It has been found through recent research that aging at the cellular level in humans can be triggered by physical harm to the cell’s outer layer.

The membrane that encases our cells is incredibly fragile, measuring just 5 nanometers in thickness, which is only 1/20th the size of a soap bubble. This membrane is prone to damage from everyday activities like muscle movements and injuries to tissues. To combat this, cells have repair systems that can help to some extent in repairing membrane damage.

Previously, it was believed that mechanical damage to the cell membrane resulted in only two outcomes: recovery or death. However, this study has revealed a third outcome – cellular senescence.

“When I started this project, I simply aimed to understand the repair mechanisms of the damaged cell membrane,” recalls Professor Keiko Kono, head of the Membranology unit and senior author of this study, which involved multiple members from the unit, including Kojiro Suda, Yohsuke Moriyama, Nurhanani Razali, and colleagues. “Unexpectedly, we ended up discovering that cell membrane damage, in a sense, switches cell fate.”

Mechanisms of Cellular Fate Determination

Determining cell fate is dependent on the extent of damage and calcium ion influx that follows. If the damage to the thin cell membrane is minor, the cells can quickly repair themselves, resulting in a seamless continuation of cell division.

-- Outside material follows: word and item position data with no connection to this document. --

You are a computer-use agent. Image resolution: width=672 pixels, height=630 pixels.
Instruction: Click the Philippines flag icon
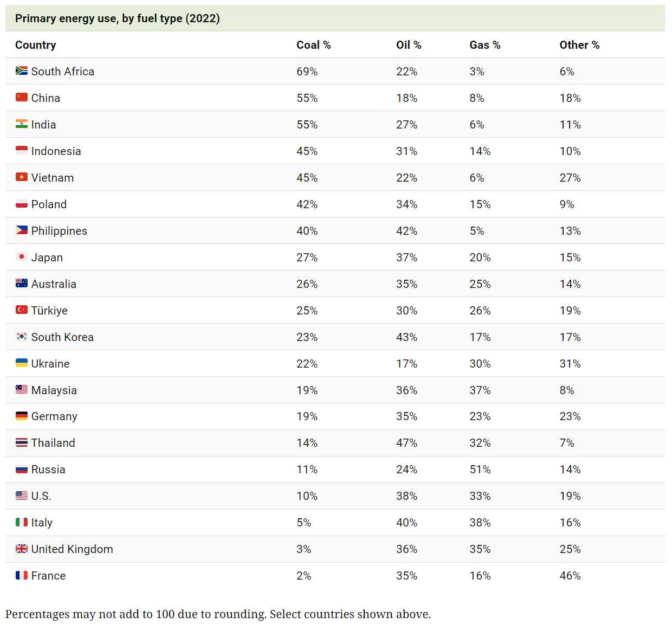pos(21,230)
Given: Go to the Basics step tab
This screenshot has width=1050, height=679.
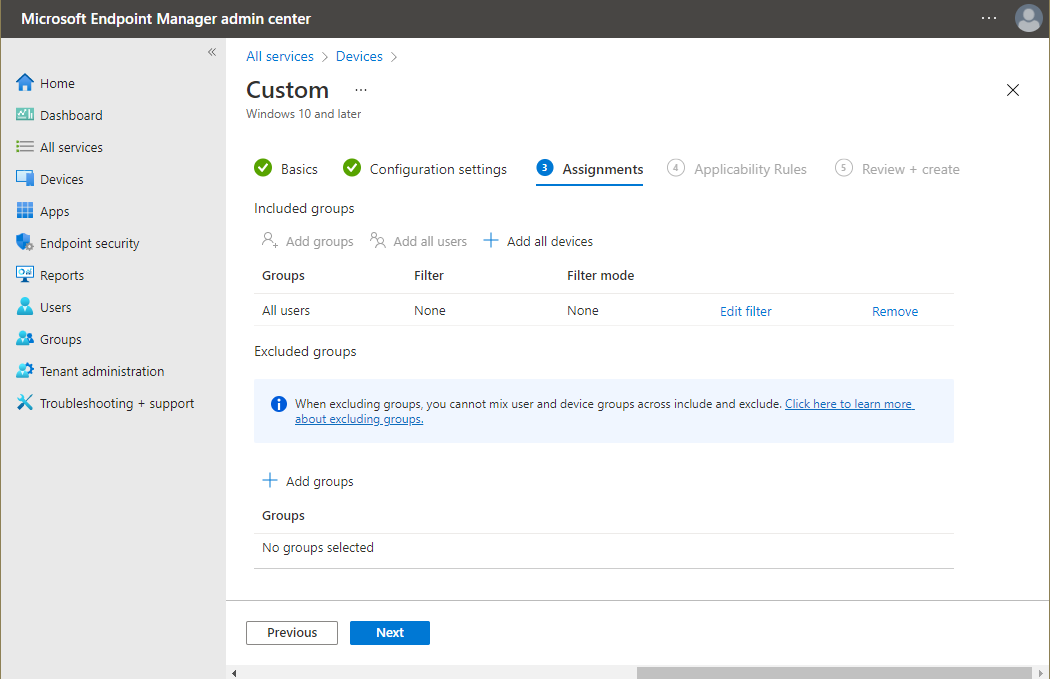Looking at the screenshot, I should click(286, 169).
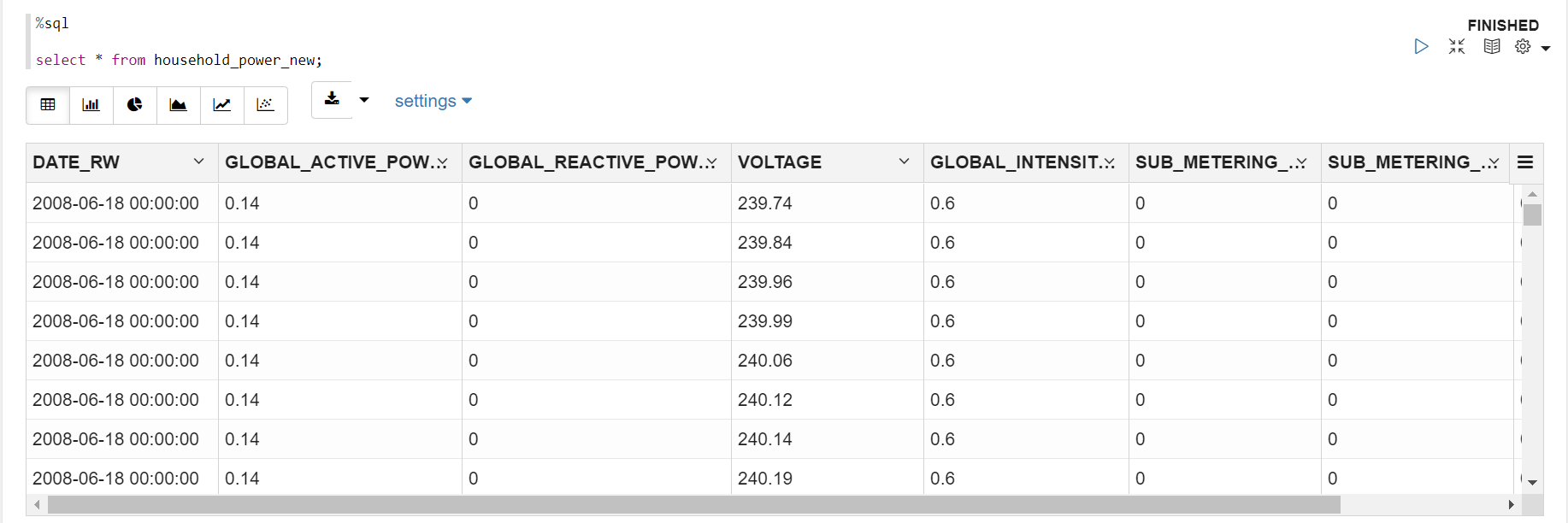Open paragraph settings gear menu
Image resolution: width=1568 pixels, height=523 pixels.
[1523, 46]
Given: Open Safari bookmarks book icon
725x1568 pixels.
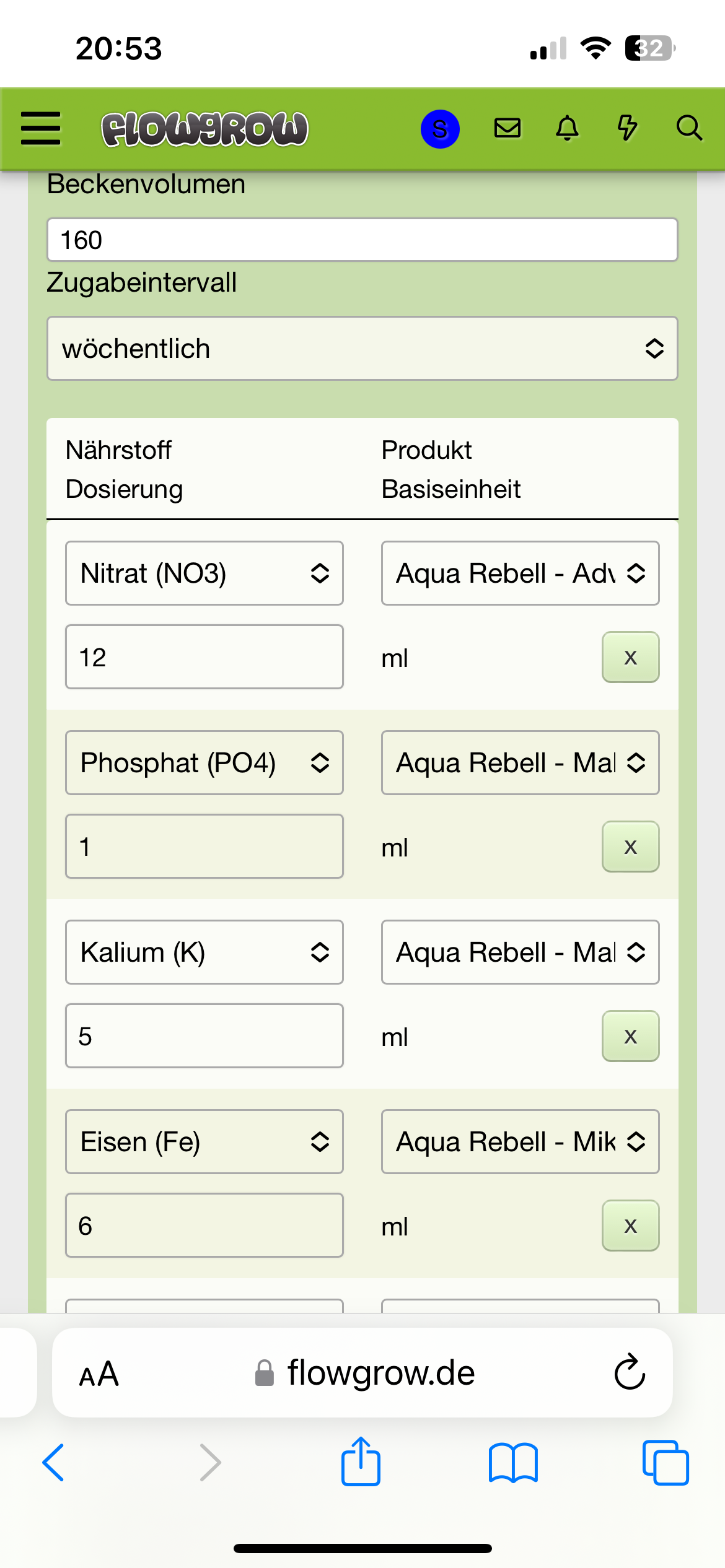Looking at the screenshot, I should coord(513,1462).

However, severe damage to the cell membrane leads to cell death, while moderate damage transforms the cells into senescent cells days later, despite successful membrane resealing.

Normal non-cancerous cells can divide a limited number of times, approximately 50, before reaching a state of cellular senescence, in which further division is no longer possible. Senescent cells are still active metabolically, but they produce a range of secretory proteins that upregulate immune responses in both nearby tissues and distant organs. Such a mechanism can lead to beneficial or harmful changes in our body, such as promoting cancer, accelerating wound healing, or aging. Researchers have discovered that senescent cells exist in humans and other animals, and removing them can rejuvenate body functions in experimental animals.

New Insights into Cellular Senescence

Despite extensive research, the cause of cellular senescence in our body remains a subject of debate. Professor Kono explains that gene expression profiling and bioinformatics studies suggest that senescent cells near damaged tissues originate from cell membrane damage. Repeated cell division is the most common inducer of cellular senescence, but other factors, such as DNA damage, oncogene activation, and epigenetic changes, can also trigger it. Previously, it was assumed that various stresses induce cellular senescence by activating the DNA damage response. However, the authors of the study found that cell membrane damage initiates cellular senescence via a different mechanism involving calcium ions and the tumor suppressor gene p53. These findings could pave the way for developing strategies to achieve healthy longevity in the future.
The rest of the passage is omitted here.